Exercise description - Copy exactly the stretch of data below from the line with "Name (70, 876)" through the line with "md5sum.txt (94, 981)", including both of those lines.

Data extract -
══════

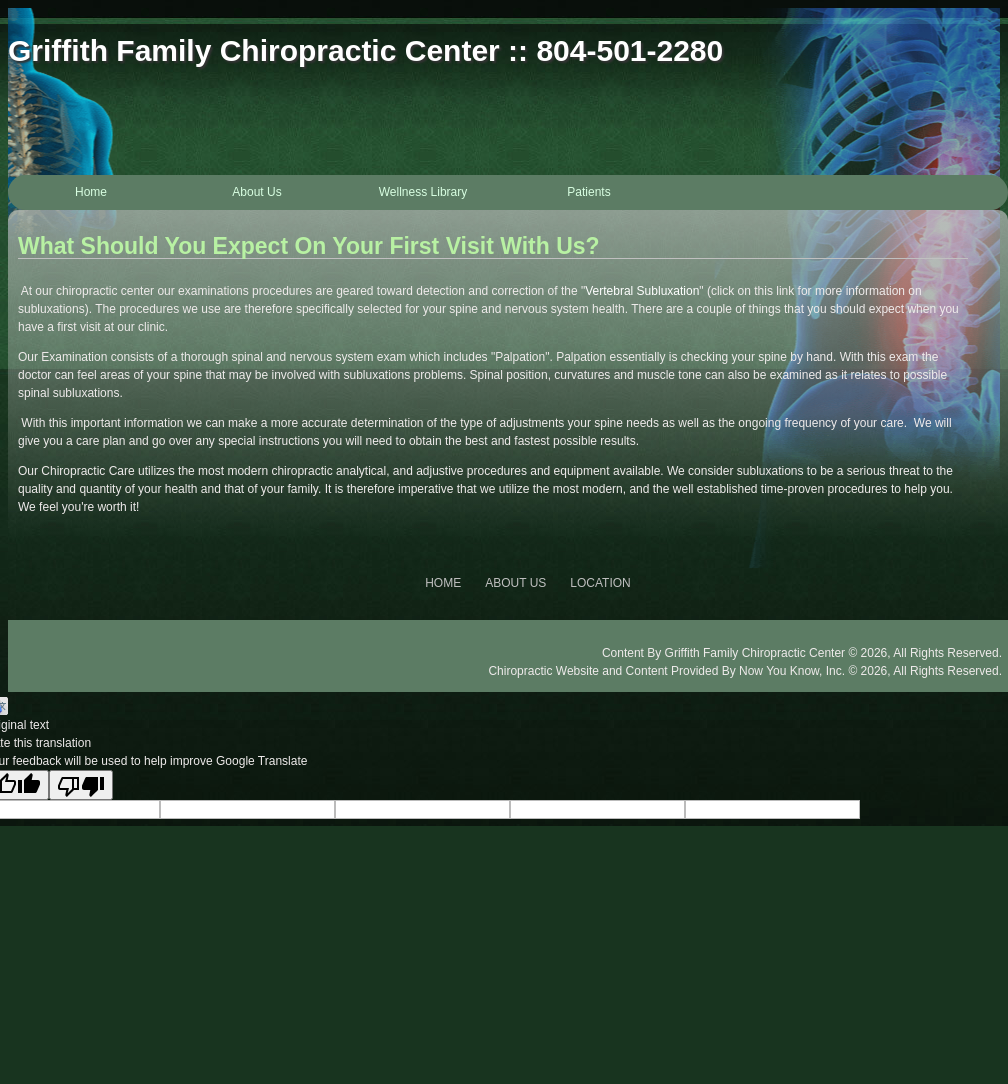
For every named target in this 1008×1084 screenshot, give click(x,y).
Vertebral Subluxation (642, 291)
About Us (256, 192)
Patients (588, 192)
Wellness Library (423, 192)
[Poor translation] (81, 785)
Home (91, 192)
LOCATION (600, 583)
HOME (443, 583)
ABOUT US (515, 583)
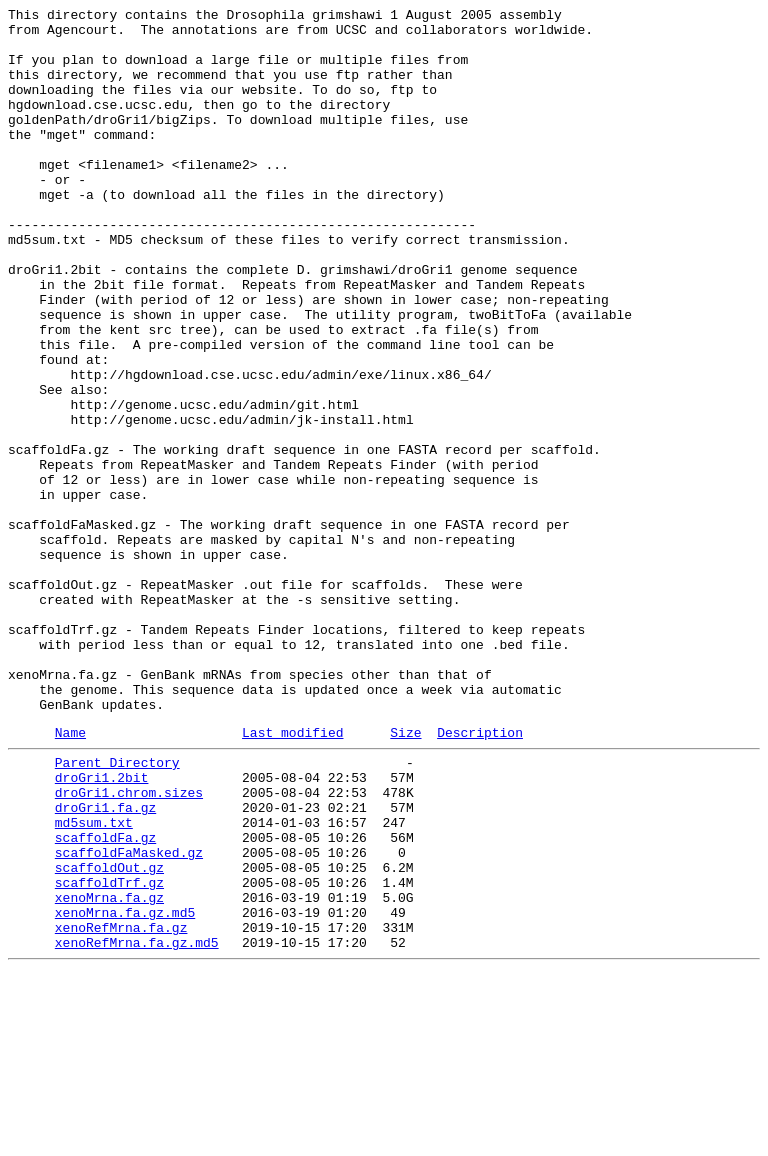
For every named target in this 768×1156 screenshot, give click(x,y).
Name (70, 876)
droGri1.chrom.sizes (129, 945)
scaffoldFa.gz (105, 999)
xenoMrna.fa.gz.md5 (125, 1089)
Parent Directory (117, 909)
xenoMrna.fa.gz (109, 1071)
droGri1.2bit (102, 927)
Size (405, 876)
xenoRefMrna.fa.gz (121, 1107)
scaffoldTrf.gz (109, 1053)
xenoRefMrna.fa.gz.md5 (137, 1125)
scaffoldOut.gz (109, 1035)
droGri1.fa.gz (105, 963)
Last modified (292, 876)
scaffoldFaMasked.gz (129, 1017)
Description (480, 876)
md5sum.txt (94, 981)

══════

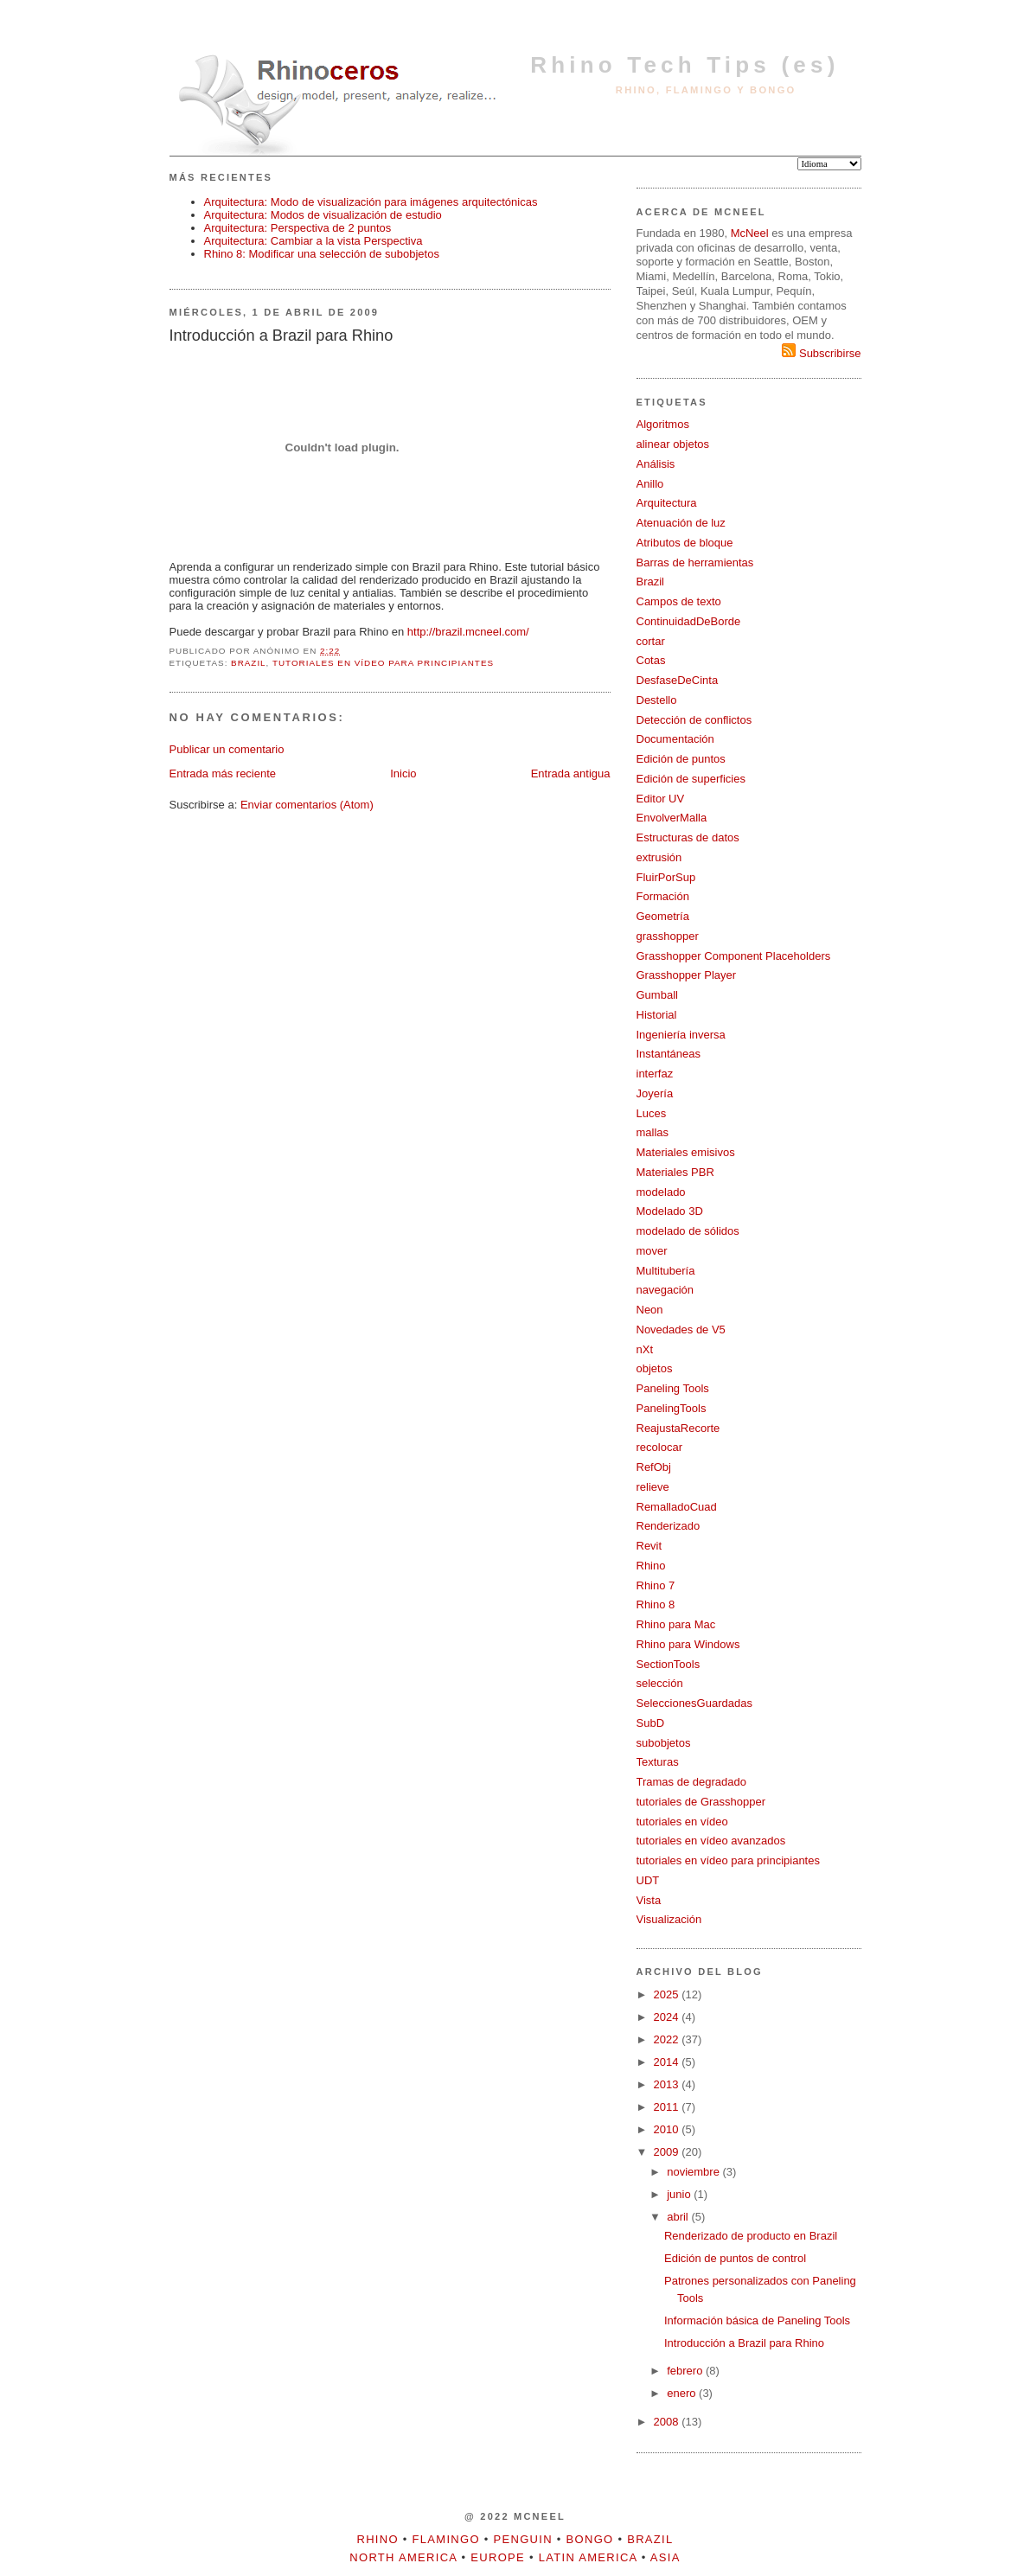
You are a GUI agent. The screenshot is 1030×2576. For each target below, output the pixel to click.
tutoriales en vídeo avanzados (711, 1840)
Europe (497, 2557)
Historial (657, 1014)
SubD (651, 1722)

══════

Task answer -
Name (70, 876)
droGri1.chrom.sizes (129, 945)
scaffoldFa.gz (105, 999)
xenoMrna.fa.gz.md5 (125, 1089)
Parent Directory (117, 909)
xenoMrna.fa.gz (109, 1071)
droGri1.2bit (102, 927)
Size (405, 876)
xenoRefMrna.fa.gz (121, 1107)
scaffoldTrf.gz (109, 1053)
xenoRefMrna.fa.gz.md5 (137, 1125)
scaffoldOut.gz (109, 1035)
droGri1.fa.gz (105, 963)
Last modified (292, 876)
scaffoldFaMasked.gz (129, 1017)
Description (480, 876)
md5sum.txt (94, 981)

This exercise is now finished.